Two other programs that should be run regularly are Disk Cleanup and Disk Defragmenter. Disk Cleanup removes selected unnecessary files taking up space on your hard drive. This can include Recycle Bin contents, temporary internet files, and memory dump files. Disk Defragmenter recognizes the files on your hard drive and helps them run more efficiently by consolidating “fragmented” files.

Disk Cleanup and Defragmenter are generally set to run on a schedule. But again it is always a good idea to ensure it’s working and manually run each program as necessary. Newer versions of Windows will let you analyze a disk first to see its level of fragmentation. Every user has their own preference, but many run Disk Defragmenter if the level of fragmentation is above 10%. Run it too often, and you won’t notice much of a difference.

Why is computer memory (RAM) important?

Computer random access memory (RAM) is one of the most important components in determining your system’s performance. RAM gives applications a place to store and access data on a short-term basis. It stores the information your computer is actively using so that it can be accessed quickly.
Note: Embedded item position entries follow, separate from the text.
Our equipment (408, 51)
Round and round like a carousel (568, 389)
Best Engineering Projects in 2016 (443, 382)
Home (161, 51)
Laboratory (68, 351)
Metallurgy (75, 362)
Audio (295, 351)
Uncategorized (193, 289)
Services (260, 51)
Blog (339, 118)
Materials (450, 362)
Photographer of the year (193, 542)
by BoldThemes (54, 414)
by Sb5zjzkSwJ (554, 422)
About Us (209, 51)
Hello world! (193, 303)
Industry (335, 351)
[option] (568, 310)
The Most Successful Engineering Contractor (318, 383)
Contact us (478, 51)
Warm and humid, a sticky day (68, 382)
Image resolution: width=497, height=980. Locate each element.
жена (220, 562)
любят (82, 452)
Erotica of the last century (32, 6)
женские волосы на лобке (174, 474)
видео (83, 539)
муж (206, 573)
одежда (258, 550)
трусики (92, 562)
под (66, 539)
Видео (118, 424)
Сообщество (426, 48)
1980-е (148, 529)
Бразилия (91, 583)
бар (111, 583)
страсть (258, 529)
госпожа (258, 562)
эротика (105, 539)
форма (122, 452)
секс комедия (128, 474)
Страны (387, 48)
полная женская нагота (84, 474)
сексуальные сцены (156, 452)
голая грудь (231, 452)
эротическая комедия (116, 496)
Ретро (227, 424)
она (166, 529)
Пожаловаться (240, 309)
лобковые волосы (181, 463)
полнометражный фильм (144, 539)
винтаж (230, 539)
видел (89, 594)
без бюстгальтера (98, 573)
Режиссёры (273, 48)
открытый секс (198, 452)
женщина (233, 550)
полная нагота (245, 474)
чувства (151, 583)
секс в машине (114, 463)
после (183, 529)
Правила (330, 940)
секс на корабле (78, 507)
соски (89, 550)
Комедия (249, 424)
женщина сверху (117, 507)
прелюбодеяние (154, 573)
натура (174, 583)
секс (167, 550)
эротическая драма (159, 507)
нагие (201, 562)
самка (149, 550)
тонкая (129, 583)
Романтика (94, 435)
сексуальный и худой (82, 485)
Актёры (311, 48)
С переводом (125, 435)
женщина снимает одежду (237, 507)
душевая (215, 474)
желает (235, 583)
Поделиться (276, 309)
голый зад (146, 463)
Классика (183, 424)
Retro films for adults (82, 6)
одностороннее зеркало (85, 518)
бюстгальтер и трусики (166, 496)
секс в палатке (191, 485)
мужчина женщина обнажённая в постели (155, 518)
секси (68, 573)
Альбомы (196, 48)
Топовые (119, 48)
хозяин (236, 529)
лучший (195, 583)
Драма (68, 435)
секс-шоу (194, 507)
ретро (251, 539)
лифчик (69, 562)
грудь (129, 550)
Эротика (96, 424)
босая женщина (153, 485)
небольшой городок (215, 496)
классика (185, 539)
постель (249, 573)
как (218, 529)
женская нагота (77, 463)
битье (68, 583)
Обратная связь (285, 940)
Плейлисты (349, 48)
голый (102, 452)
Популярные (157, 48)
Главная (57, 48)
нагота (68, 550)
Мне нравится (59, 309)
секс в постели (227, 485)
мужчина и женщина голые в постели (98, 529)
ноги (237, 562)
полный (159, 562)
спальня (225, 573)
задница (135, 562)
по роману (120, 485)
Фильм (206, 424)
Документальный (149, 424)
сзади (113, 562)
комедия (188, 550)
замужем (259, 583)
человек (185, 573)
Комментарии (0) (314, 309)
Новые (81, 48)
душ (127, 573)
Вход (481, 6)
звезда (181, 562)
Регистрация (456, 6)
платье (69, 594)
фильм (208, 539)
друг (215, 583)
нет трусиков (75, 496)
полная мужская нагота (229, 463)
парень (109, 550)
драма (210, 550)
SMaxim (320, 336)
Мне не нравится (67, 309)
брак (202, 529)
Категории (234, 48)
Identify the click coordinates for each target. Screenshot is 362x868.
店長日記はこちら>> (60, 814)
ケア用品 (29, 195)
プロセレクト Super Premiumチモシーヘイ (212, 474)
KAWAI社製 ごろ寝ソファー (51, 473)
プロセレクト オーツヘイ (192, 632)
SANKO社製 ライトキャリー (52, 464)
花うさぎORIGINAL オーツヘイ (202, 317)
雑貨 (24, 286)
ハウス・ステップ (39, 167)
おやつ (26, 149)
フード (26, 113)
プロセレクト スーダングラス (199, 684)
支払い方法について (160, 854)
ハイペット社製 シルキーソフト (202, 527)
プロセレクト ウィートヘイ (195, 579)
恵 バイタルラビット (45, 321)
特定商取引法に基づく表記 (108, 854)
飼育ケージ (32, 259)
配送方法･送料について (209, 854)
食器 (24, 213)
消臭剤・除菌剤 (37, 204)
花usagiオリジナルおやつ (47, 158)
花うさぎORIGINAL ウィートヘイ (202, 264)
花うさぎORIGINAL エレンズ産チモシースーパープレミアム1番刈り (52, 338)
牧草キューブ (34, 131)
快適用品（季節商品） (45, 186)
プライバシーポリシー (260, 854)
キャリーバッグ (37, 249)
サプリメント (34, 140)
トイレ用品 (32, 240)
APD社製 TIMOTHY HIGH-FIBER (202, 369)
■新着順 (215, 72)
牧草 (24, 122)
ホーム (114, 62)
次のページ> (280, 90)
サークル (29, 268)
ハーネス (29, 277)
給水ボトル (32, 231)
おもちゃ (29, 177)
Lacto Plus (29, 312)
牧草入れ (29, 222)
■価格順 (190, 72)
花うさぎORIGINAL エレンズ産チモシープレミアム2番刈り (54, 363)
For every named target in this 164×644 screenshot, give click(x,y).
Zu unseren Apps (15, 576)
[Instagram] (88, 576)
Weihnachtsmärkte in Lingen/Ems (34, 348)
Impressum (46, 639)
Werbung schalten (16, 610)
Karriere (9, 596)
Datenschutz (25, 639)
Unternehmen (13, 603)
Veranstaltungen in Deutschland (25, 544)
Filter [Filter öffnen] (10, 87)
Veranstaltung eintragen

The more programs your system is running, the more you’ll need. SSDs (solid-state drives) are also important components and will help your system reach its peak performance.

The speed and performance of your system directly correlate to the amount of RAM you have installed. If your system has too little RAM, it can be slow and sluggish. But on the opposite end, you can install too much with little to no added benefit. There are ways to see if your computer needs more memory and to make sure you are buying memory that is compatible with the other components in your system. Generally, components are created to the highest standard at the time of manufacture, but with the expectation that technology will continue to change.